#### Work instructions:
Reproduce the material below verbatim, line for line, with no character added, dropped, or changed.

:: The input

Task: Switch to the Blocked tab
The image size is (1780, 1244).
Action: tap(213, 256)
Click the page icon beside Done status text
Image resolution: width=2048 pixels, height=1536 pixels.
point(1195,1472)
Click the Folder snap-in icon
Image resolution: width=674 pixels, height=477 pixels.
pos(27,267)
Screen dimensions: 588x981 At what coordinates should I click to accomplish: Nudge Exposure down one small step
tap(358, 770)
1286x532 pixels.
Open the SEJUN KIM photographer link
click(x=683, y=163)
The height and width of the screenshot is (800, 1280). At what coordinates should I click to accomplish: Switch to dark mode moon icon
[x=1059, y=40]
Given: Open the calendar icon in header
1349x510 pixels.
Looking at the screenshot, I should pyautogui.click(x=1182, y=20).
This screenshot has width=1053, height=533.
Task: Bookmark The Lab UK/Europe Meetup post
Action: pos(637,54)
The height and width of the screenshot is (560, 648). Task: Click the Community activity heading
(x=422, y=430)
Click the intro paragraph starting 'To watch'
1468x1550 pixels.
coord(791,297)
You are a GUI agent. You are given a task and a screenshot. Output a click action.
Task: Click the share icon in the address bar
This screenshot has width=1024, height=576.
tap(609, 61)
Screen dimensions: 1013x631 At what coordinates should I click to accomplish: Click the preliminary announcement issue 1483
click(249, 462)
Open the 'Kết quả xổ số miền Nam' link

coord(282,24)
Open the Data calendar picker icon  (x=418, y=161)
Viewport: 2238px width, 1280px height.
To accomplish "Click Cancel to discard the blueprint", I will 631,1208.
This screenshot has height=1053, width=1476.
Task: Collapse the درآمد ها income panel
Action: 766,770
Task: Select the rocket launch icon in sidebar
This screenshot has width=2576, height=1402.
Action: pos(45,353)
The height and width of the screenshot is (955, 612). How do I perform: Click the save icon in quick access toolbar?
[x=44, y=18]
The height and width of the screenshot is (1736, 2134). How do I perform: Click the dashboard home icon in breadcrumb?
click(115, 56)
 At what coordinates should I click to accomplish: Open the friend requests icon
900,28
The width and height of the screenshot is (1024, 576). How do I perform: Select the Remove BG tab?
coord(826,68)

::::

#### Exercise result:
Task: Switch to the Blocked tab
The image size is (1780, 1244).
Action: tap(213, 256)
Click the page icon beside Done status text
Image resolution: width=2048 pixels, height=1536 pixels.
point(1195,1472)
Click the Folder snap-in icon
Image resolution: width=674 pixels, height=477 pixels.
pos(27,267)
Screen dimensions: 588x981 At what coordinates should I click to accomplish: Nudge Exposure down one small step
tap(358, 770)
1286x532 pixels.
Open the SEJUN KIM photographer link
click(x=683, y=163)
The height and width of the screenshot is (800, 1280). At what coordinates should I click to accomplish: Switch to dark mode moon icon
[x=1059, y=40]
Given: Open the calendar icon in header
1349x510 pixels.
Looking at the screenshot, I should pyautogui.click(x=1182, y=20).
This screenshot has width=1053, height=533.
Task: Bookmark The Lab UK/Europe Meetup post
Action: pos(637,54)
The height and width of the screenshot is (560, 648). Task: Click the Community activity heading
(x=422, y=430)
Click the intro paragraph starting 'To watch'
1468x1550 pixels.
coord(791,297)
You are a GUI agent. You are given a task and a screenshot. Output a click action.
Task: Click the share icon in the address bar
This screenshot has width=1024, height=576.
tap(609, 61)
Screen dimensions: 1013x631 At what coordinates should I click to accomplish: Click the preliminary announcement issue 1483
click(249, 462)
Open the 'Kết quả xổ số miền Nam' link

coord(282,24)
Open the Data calendar picker icon  (x=418, y=161)
Viewport: 2238px width, 1280px height.
To accomplish "Click Cancel to discard the blueprint", I will 631,1208.
This screenshot has height=1053, width=1476.
Task: Collapse the درآمد ها income panel
Action: 766,770
Task: Select the rocket launch icon in sidebar
This screenshot has width=2576, height=1402.
Action: pos(45,353)
The height and width of the screenshot is (955, 612). How do I perform: Click the save icon in quick access toolbar?
[x=44, y=18]
The height and width of the screenshot is (1736, 2134). How do I perform: Click the dashboard home icon in breadcrumb?
click(115, 56)
 At what coordinates should I click to accomplish: Open the friend requests icon
900,28
The width and height of the screenshot is (1024, 576). How do I perform: Select the Remove BG tab?
coord(826,68)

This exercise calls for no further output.